▸ **EXERCISE AIM**
Could you set down every record below exactly as it appears?

--- MATERIAL FOR THIS EXERCISE ---

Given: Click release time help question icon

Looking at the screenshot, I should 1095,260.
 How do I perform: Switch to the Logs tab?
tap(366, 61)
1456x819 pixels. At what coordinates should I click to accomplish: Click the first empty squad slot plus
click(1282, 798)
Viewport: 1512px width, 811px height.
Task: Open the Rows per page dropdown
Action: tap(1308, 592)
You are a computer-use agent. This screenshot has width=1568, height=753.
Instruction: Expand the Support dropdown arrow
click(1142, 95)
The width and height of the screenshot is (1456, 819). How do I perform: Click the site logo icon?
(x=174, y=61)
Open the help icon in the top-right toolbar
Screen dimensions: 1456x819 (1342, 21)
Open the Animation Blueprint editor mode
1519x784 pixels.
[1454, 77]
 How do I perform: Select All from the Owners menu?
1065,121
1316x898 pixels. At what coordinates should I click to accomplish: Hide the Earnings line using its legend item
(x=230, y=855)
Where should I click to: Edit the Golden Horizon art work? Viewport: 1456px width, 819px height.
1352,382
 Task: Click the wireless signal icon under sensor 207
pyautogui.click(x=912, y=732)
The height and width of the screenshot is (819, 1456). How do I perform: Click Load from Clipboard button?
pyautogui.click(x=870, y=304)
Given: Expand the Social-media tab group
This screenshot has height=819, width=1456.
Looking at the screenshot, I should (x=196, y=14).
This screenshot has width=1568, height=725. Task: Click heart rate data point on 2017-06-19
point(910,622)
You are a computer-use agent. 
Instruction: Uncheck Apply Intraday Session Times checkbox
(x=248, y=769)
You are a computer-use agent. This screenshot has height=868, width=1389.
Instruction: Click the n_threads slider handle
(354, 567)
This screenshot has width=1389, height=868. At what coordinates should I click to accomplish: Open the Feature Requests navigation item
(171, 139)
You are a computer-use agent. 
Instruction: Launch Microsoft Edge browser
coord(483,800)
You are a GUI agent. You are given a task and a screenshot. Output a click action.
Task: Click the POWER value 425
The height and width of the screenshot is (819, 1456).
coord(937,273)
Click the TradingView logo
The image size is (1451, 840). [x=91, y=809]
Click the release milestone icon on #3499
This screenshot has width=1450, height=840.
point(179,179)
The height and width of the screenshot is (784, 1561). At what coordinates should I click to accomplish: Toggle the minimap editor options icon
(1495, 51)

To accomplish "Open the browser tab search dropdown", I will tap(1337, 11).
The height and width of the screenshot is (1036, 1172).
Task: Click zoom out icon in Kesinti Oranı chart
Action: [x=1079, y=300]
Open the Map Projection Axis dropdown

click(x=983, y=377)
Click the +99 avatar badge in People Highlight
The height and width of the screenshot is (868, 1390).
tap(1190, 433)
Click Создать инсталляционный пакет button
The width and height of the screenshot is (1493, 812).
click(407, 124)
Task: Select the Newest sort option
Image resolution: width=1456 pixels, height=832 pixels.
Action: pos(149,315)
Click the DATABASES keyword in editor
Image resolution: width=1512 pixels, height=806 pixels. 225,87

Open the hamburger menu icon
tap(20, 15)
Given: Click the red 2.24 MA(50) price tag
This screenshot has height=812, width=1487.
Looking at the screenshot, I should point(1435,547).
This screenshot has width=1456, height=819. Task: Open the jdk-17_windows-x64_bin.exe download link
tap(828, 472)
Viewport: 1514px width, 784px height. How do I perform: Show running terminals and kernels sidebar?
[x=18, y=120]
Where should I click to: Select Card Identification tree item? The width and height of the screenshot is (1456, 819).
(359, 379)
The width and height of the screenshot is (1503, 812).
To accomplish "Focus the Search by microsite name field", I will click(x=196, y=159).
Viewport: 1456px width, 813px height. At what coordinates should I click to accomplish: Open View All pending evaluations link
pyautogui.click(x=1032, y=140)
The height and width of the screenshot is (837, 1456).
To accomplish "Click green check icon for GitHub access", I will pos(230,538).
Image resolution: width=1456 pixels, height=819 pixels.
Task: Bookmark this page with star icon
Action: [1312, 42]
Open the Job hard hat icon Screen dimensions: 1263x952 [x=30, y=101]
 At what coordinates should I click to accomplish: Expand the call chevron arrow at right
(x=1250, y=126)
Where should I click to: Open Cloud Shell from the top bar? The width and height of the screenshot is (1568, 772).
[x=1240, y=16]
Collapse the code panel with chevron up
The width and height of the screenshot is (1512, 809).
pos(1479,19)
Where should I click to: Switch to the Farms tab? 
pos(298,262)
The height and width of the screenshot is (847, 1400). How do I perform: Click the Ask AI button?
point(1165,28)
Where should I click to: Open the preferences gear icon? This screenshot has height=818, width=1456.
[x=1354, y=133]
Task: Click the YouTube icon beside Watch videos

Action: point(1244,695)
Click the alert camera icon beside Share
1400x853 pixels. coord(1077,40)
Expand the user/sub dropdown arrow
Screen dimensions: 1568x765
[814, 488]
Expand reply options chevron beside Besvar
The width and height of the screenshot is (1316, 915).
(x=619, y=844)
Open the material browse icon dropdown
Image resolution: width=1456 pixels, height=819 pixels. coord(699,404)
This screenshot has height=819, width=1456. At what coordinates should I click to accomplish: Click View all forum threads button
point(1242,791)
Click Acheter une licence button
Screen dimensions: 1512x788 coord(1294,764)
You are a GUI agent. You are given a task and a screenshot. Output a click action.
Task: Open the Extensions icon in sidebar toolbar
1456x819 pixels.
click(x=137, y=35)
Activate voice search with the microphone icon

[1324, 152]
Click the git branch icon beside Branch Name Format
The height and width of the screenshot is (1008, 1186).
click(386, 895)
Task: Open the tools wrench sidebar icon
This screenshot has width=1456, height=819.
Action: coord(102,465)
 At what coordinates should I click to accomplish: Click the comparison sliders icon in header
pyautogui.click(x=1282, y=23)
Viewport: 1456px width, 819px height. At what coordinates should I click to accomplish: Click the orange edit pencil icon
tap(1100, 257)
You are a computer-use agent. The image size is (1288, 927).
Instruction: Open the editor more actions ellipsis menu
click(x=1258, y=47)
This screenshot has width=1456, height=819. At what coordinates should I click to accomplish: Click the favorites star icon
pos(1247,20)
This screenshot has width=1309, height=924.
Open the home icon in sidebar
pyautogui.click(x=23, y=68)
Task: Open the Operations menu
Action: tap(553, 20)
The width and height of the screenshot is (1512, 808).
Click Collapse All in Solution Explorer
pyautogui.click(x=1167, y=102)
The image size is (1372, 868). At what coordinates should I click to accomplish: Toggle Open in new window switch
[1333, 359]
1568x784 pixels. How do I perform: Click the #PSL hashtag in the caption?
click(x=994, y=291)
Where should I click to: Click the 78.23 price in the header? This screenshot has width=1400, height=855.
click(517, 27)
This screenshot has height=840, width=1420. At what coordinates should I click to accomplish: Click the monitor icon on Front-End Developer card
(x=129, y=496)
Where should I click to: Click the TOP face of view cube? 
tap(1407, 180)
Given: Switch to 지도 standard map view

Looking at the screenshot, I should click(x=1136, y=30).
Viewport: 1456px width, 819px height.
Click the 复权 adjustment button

---

▸ **SOLVED PROBLEM**
Given: Click release time help question icon

Looking at the screenshot, I should 1095,260.
 How do I perform: Switch to the Logs tab?
tap(366, 61)
1456x819 pixels. At what coordinates should I click to accomplish: Click the first empty squad slot plus
click(1282, 798)
Viewport: 1512px width, 811px height.
Task: Open the Rows per page dropdown
Action: tap(1308, 592)
You are a computer-use agent. This screenshot has width=1568, height=753.
Instruction: Expand the Support dropdown arrow
click(1142, 95)
The width and height of the screenshot is (1456, 819). How do I perform: Click the site logo icon?
(x=174, y=61)
Open the help icon in the top-right toolbar
Screen dimensions: 1456x819 (1342, 21)
Open the Animation Blueprint editor mode
1519x784 pixels.
[1454, 77]
 How do I perform: Select All from the Owners menu?
1065,121
1316x898 pixels. At what coordinates should I click to accomplish: Hide the Earnings line using its legend item
(x=230, y=855)
Where should I click to: Edit the Golden Horizon art work? Viewport: 1456px width, 819px height.
1352,382
 Task: Click the wireless signal icon under sensor 207
pyautogui.click(x=912, y=732)
The height and width of the screenshot is (819, 1456). How do I perform: Click Load from Clipboard button?
pyautogui.click(x=870, y=304)
Given: Expand the Social-media tab group
This screenshot has height=819, width=1456.
Looking at the screenshot, I should (x=196, y=14).
This screenshot has width=1568, height=725. Task: Click heart rate data point on 2017-06-19
point(910,622)
You are a computer-use agent. 
Instruction: Uncheck Apply Intraday Session Times checkbox
(x=248, y=769)
You are a computer-use agent. This screenshot has height=868, width=1389.
Instruction: Click the n_threads slider handle
(354, 567)
This screenshot has width=1389, height=868. At what coordinates should I click to accomplish: Open the Feature Requests navigation item
(171, 139)
You are a computer-use agent. 
Instruction: Launch Microsoft Edge browser
coord(483,800)
You are a GUI agent. You are given a task and a screenshot. Output a click action.
Task: Click the POWER value 425
The height and width of the screenshot is (819, 1456).
coord(937,273)
Click the TradingView logo
The image size is (1451, 840). [x=91, y=809]
Click the release milestone icon on #3499
This screenshot has width=1450, height=840.
point(179,179)
The height and width of the screenshot is (784, 1561). At what coordinates should I click to accomplish: Toggle the minimap editor options icon
(1495, 51)

To accomplish "Open the browser tab search dropdown", I will tap(1337, 11).
The height and width of the screenshot is (1036, 1172).
Task: Click zoom out icon in Kesinti Oranı chart
Action: [x=1079, y=300]
Open the Map Projection Axis dropdown

click(x=983, y=377)
Click the +99 avatar badge in People Highlight
The height and width of the screenshot is (868, 1390).
tap(1190, 433)
Click Создать инсталляционный пакет button
The width and height of the screenshot is (1493, 812).
click(407, 124)
Task: Select the Newest sort option
Image resolution: width=1456 pixels, height=832 pixels.
Action: pos(149,315)
Click the DATABASES keyword in editor
Image resolution: width=1512 pixels, height=806 pixels. 225,87

Open the hamburger menu icon
tap(20, 15)
Given: Click the red 2.24 MA(50) price tag
This screenshot has height=812, width=1487.
Looking at the screenshot, I should point(1435,547).
This screenshot has width=1456, height=819. Task: Open the jdk-17_windows-x64_bin.exe download link
tap(828, 472)
Viewport: 1514px width, 784px height. How do I perform: Show running terminals and kernels sidebar?
[x=18, y=120]
Where should I click to: Select Card Identification tree item? The width and height of the screenshot is (1456, 819).
(359, 379)
The width and height of the screenshot is (1503, 812).
To accomplish "Focus the Search by microsite name field", I will click(x=196, y=159).
Viewport: 1456px width, 813px height. At what coordinates should I click to accomplish: Open View All pending evaluations link
pyautogui.click(x=1032, y=140)
The height and width of the screenshot is (837, 1456).
To accomplish "Click green check icon for GitHub access", I will pos(230,538).
Image resolution: width=1456 pixels, height=819 pixels.
Task: Bookmark this page with star icon
Action: [1312, 42]
Open the Job hard hat icon Screen dimensions: 1263x952 [x=30, y=101]
 At what coordinates should I click to accomplish: Expand the call chevron arrow at right
(x=1250, y=126)
Where should I click to: Open Cloud Shell from the top bar? The width and height of the screenshot is (1568, 772).
[x=1240, y=16]
Collapse the code panel with chevron up
The width and height of the screenshot is (1512, 809).
pos(1479,19)
Where should I click to: Switch to the Farms tab? 
pos(298,262)
The height and width of the screenshot is (847, 1400). How do I perform: Click the Ask AI button?
point(1165,28)
Where should I click to: Open the preferences gear icon? This screenshot has height=818, width=1456.
[x=1354, y=133]
Task: Click the YouTube icon beside Watch videos

Action: point(1244,695)
Click the alert camera icon beside Share
1400x853 pixels. coord(1077,40)
Expand the user/sub dropdown arrow
Screen dimensions: 1568x765
[814, 488]
Expand reply options chevron beside Besvar
The width and height of the screenshot is (1316, 915).
(x=619, y=844)
Open the material browse icon dropdown
Image resolution: width=1456 pixels, height=819 pixels. coord(699,404)
This screenshot has height=819, width=1456. At what coordinates should I click to accomplish: Click View all forum threads button
point(1242,791)
Click Acheter une licence button
Screen dimensions: 1512x788 coord(1294,764)
You are a GUI agent. You are given a task and a screenshot. Output a click action.
Task: Open the Extensions icon in sidebar toolbar
1456x819 pixels.
click(x=137, y=35)
Activate voice search with the microphone icon

[1324, 152]
Click the git branch icon beside Branch Name Format
The height and width of the screenshot is (1008, 1186).
click(386, 895)
Task: Open the tools wrench sidebar icon
This screenshot has width=1456, height=819.
Action: coord(102,465)
 At what coordinates should I click to accomplish: Click the comparison sliders icon in header
pyautogui.click(x=1282, y=23)
Viewport: 1456px width, 819px height. At what coordinates should I click to accomplish: Click the orange edit pencil icon
tap(1100, 257)
You are a computer-use agent. The image size is (1288, 927).
Instruction: Open the editor more actions ellipsis menu
click(x=1258, y=47)
This screenshot has width=1456, height=819. At what coordinates should I click to accomplish: Click the favorites star icon
pos(1247,20)
This screenshot has width=1309, height=924.
Open the home icon in sidebar
pyautogui.click(x=23, y=68)
Task: Open the Operations menu
Action: tap(553, 20)
The width and height of the screenshot is (1512, 808).
Click Collapse All in Solution Explorer
pyautogui.click(x=1167, y=102)
The image size is (1372, 868). At what coordinates should I click to accomplish: Toggle Open in new window switch
[1333, 359]
1568x784 pixels. How do I perform: Click the #PSL hashtag in the caption?
click(x=994, y=291)
Where should I click to: Click the 78.23 price in the header? This screenshot has width=1400, height=855.
click(517, 27)
This screenshot has height=840, width=1420. At what coordinates should I click to accomplish: Click the monitor icon on Front-End Developer card
(x=129, y=496)
Where should I click to: Click the TOP face of view cube? 
tap(1407, 180)
Given: Switch to 지도 standard map view

Looking at the screenshot, I should click(x=1136, y=30).
Viewport: 1456px width, 819px height.
Click the 复权 adjustment button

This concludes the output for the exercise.